TASK TO CARRY OUT: Set out exactly, line by line, the stretch of data below that begins at the line containing "Image resolution: width=306, height=2576." and ends at the line containing "Toliau>>> (47, 960)", with both ends kept.

SUPPLIED RECORDS:
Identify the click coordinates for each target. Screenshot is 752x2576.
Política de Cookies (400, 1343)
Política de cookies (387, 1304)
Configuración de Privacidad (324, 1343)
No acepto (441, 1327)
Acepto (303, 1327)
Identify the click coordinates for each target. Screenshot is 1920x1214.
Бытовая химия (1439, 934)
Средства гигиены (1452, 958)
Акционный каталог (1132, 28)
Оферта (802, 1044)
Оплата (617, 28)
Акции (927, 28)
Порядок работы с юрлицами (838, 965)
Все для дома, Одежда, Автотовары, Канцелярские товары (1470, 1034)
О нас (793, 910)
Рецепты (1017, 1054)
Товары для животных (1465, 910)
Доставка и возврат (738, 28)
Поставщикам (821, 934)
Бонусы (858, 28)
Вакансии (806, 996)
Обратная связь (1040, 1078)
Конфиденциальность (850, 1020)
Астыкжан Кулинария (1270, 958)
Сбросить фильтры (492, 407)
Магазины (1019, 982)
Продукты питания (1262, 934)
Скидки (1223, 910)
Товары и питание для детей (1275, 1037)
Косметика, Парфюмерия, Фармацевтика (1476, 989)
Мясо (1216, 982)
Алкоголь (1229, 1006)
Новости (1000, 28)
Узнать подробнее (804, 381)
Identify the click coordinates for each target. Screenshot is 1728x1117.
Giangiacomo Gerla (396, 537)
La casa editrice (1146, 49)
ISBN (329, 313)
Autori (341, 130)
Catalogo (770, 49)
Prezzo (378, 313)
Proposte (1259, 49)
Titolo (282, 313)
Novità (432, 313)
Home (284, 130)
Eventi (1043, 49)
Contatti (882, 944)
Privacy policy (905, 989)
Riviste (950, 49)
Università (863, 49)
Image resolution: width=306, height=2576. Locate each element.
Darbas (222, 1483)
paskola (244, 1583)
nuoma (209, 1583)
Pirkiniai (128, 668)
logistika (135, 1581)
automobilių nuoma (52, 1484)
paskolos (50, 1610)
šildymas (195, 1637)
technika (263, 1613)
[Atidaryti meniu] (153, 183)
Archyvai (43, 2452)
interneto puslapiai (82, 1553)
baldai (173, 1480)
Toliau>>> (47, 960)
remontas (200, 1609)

EXERCISE SOLUTION:
Image resolution: width=306, height=2576. Locate each element.
Darbas (222, 1483)
paskola (244, 1583)
nuoma (209, 1583)
Pirkiniai (128, 668)
logistika (135, 1581)
automobilių nuoma (52, 1484)
paskolos (50, 1610)
šildymas (195, 1637)
technika (263, 1613)
[Atidaryti meniu] (153, 183)
Archyvai (43, 2452)
interneto puslapiai (82, 1553)
baldai (173, 1480)
Toliau>>> (47, 960)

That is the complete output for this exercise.